To the best of our knowledge, this is the first study in Morocco, let alone in an Arabic and/or African country, concerning hypovitaminosis D and disease activity in children with JIA. When measured by DAS28, our results showed an association between serum 25(OH)D levels and JIA disease activity. On the other hand, no significant relationship was found between BASDAI and 25(OH)D. In multivariate linear regression, no association persisted between 25(OH)D and disease activity components. The small sample size of children; and the duration of illness may explain this result. With the average onset time being two years earlier, many of the children were taking medication that would modify the disease course. One study also examining serum 25(OH)D levels and disease activity in children and adolescents was performed by Pelajo et al., which found no association between the two variables [20]. Patel et al. examined patients who had been recently diagnosed in the early stage of inflammatory polyarthritis, 45% of whom were classified as having RA for no more than 1 year [8]. Like us, they found a strong inverse association between baseline levels of both serum 25(OH)D and disease activity, as assessed by DAS28. Two studies completed in the last five years have highlighted the association between autoimmunity and vitamin D deficiency [21, 22]. Cutolo et al. reported that vitamin D is implicated in the pathogenesis of different autoimmune disease [23]. Those results support the research of numerous other studies, which found that the immune system is characterized by low serum levels of vitamin D that correlate to the severity of the disease [4, 24]. In unadjusted analysis, a 2010 study found that vitamin D concentrations were inversely associated with baseline pain (p = 0.04), swollen joints (p = 0.04), and DAS28 (p = 0.05) in African American patients with early stage RA [7]. When comparing RA patients to healthy controls, 5 studies revealed lower levels of 25(OH)D in the patients [7, 22, 25, 26], while 2 studies did not find such a distinction [27, 28]. Looking beyond RA to other autoimmune disease, Becker et al. found that 34 of 57 systemic lupus erythematosus (SLE) patients who had high disease activity also had severe vitamin D depletion [29].

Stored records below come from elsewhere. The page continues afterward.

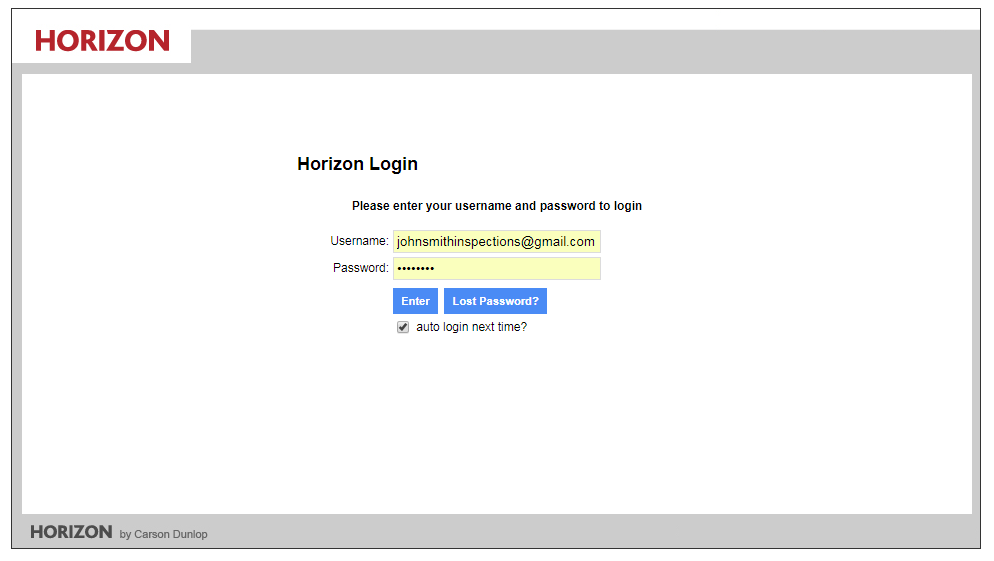Screen dimensions: 994x561
Task: Click empty white area below the login form
Action: 496,430
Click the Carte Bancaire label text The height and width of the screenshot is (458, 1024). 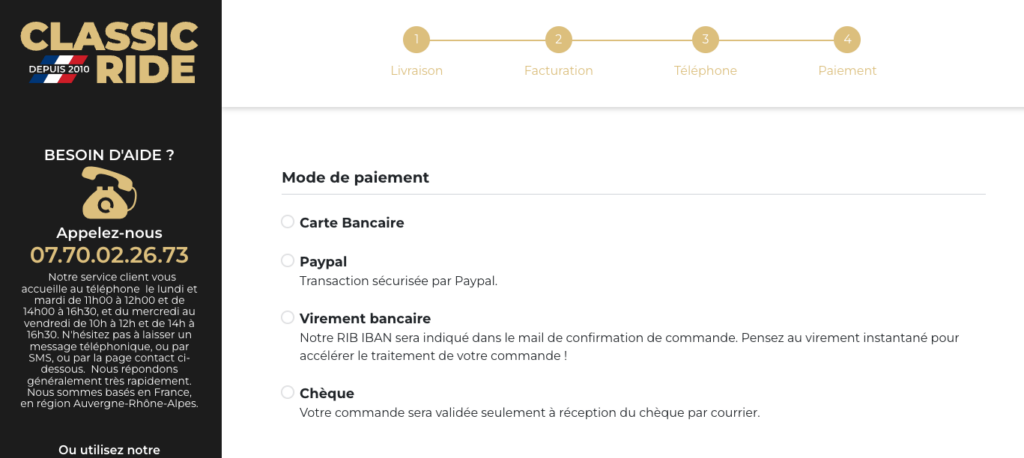click(x=352, y=223)
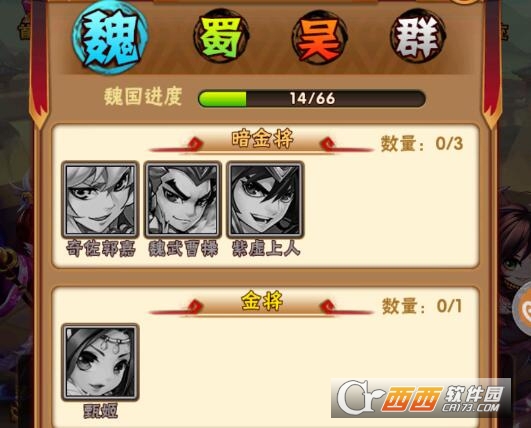
Task: Open the 吴 faction tab
Action: [320, 37]
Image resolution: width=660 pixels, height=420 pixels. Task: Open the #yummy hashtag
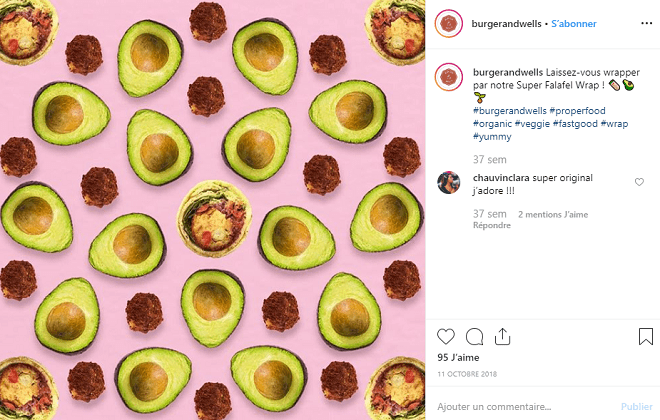492,136
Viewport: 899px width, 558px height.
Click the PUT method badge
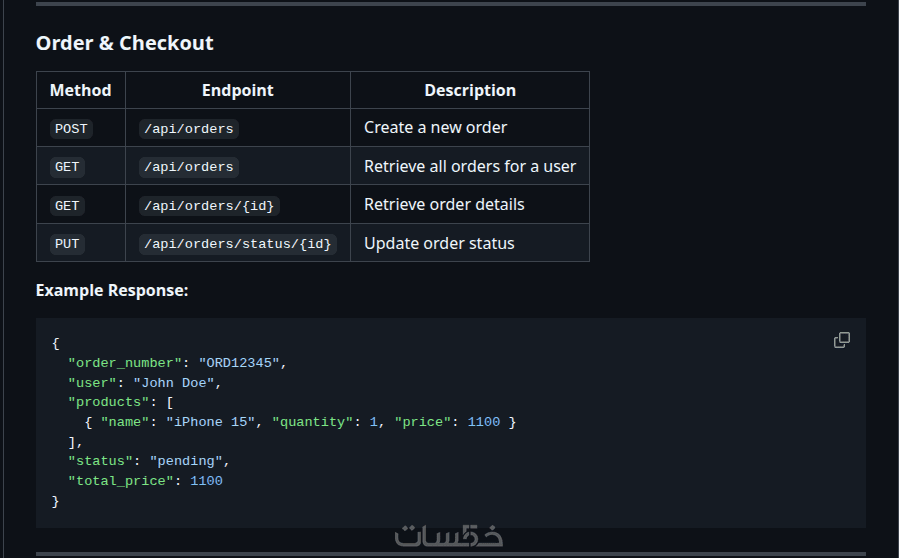click(x=67, y=244)
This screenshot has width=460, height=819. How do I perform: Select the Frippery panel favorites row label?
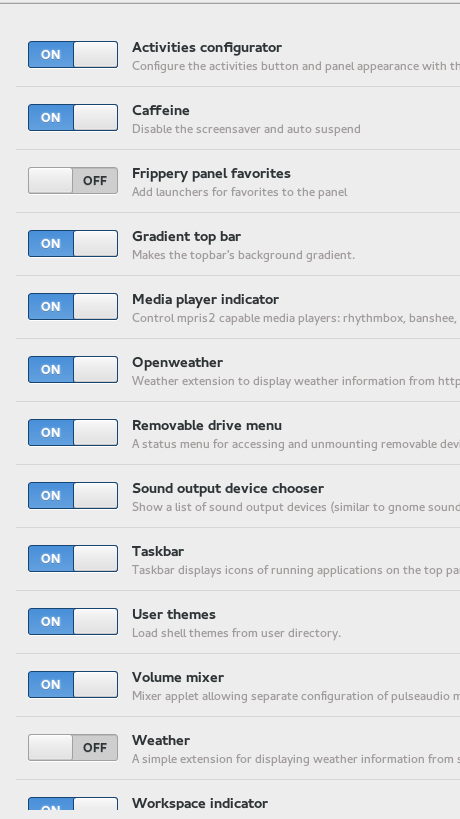tap(211, 173)
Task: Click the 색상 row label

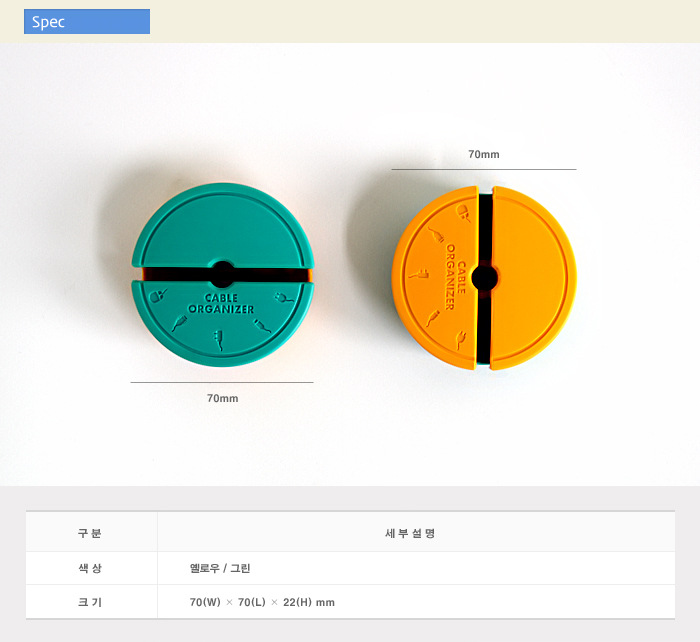Action: (90, 568)
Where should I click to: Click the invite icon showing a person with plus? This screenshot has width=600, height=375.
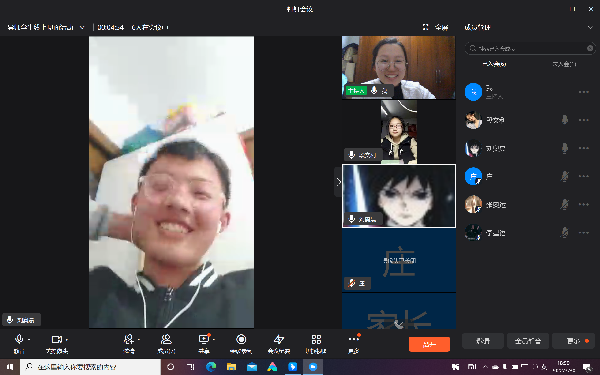pyautogui.click(x=129, y=339)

Our study showed a high level of hypovitaminosis D (75%) in children with JIA. In studies comparing healthy children to children with JIA, vitamin D deficiency has been noted in children with JIA [30]. Epidemiological data indicates that up to 60% of patients with RA have 25(OH)D levels <50 nmol/L, and 16% have levels would be classified as vitamin D deficiency (<12.5 nmol/L) [31]. Pelajo et al. compared two groups, one with and one without autoimmune disorders [11]. They found that of those individuals in the autoimmune disorders group, 23% had vitamin D deficiency [serum 25(OH)D < 20 ng/ml], and of those in the non-autoimmune group, 14% were vitamin D deficient. Even though there has been extensive evidence of vitamin D deficiency in association with autoimmune rheumatologic disorders in adults, little information is available relating to children [4].

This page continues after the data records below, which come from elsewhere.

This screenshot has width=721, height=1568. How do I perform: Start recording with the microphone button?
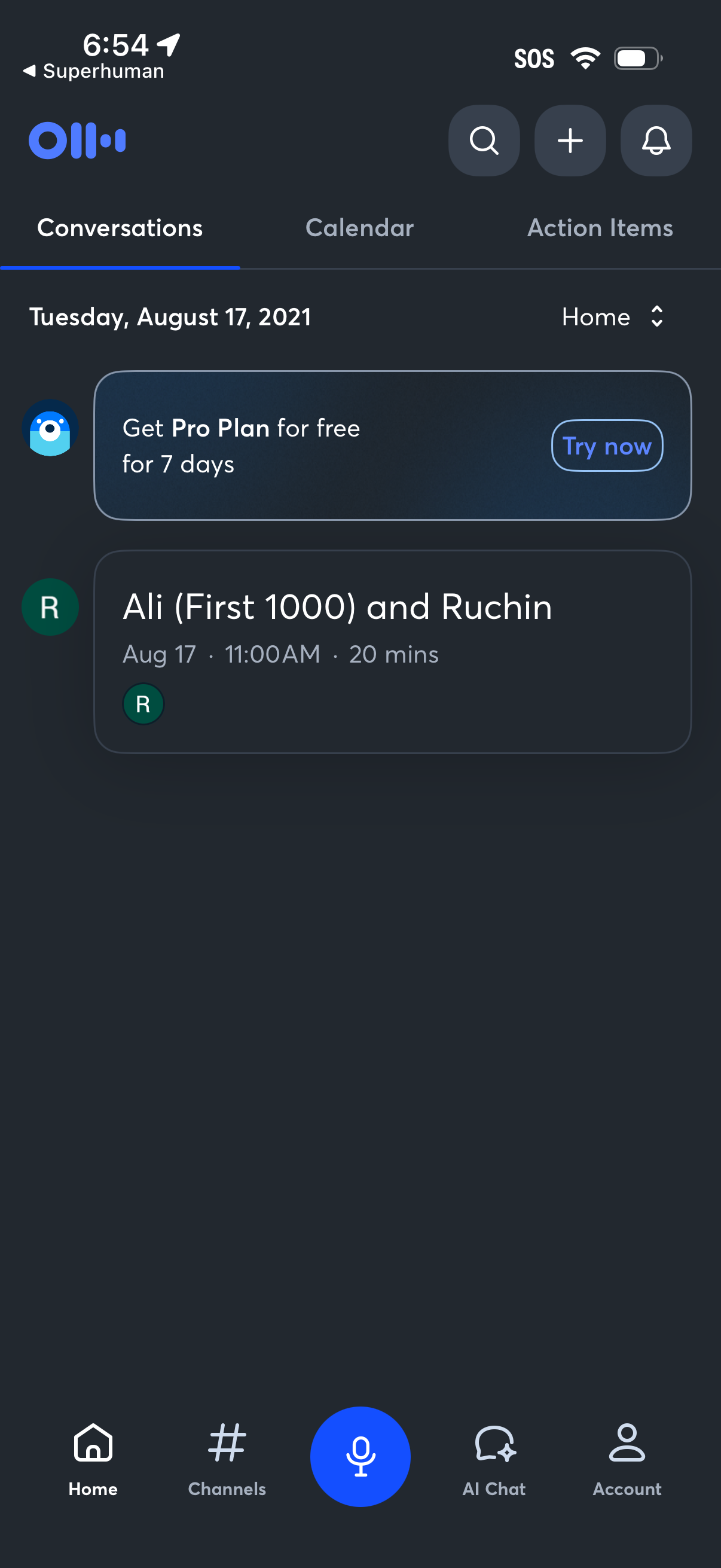coord(360,1457)
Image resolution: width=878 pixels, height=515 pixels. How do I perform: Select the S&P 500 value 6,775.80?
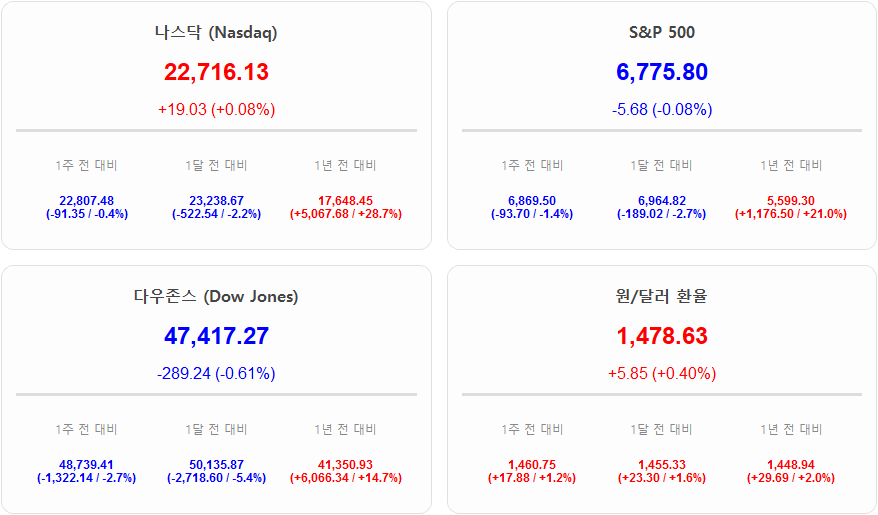click(661, 72)
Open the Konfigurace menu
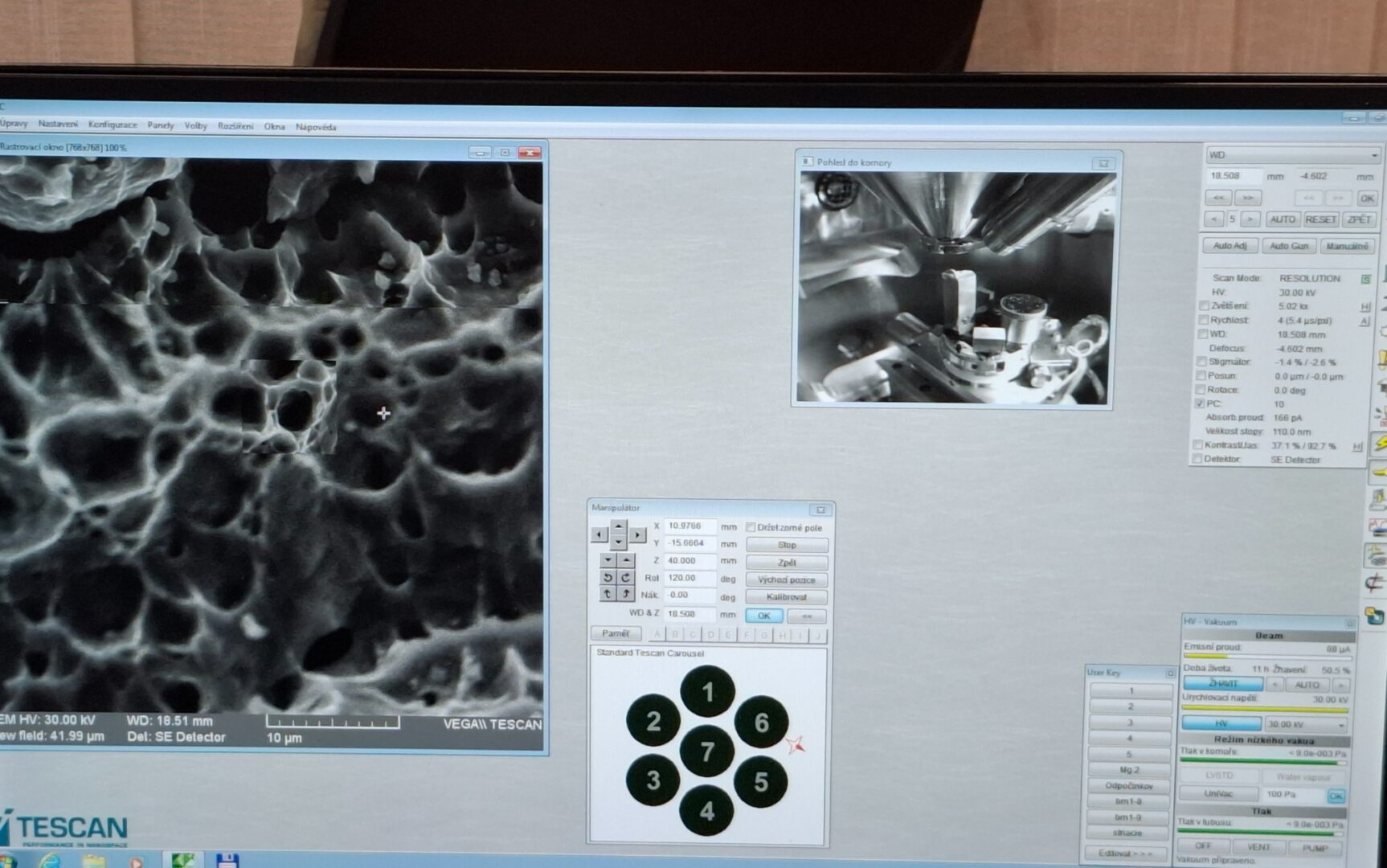Image resolution: width=1387 pixels, height=868 pixels. [113, 125]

Despite the methodological limitations of this study (small sample size, cross-sectional, single-center study (in El ayachi hospital, there is more recruitment of late and polyarticular forms. however, in paediatric hospital, they recruit more early and oligoarticular forms which constitu a bias of recruitment) and absence of control), our results could support the studies concerning the association between serum 25(OH)D levels and disease activity in children and adolescents with JIA.

Conclusion

Our study showed that three-quarters of children with JIA had hypovitaminosis D. This study adds evidence to the growing knowledge regarding vitamin D and autoimmunity. Additional research, with a larger sample of children, is needed to confirm our findings.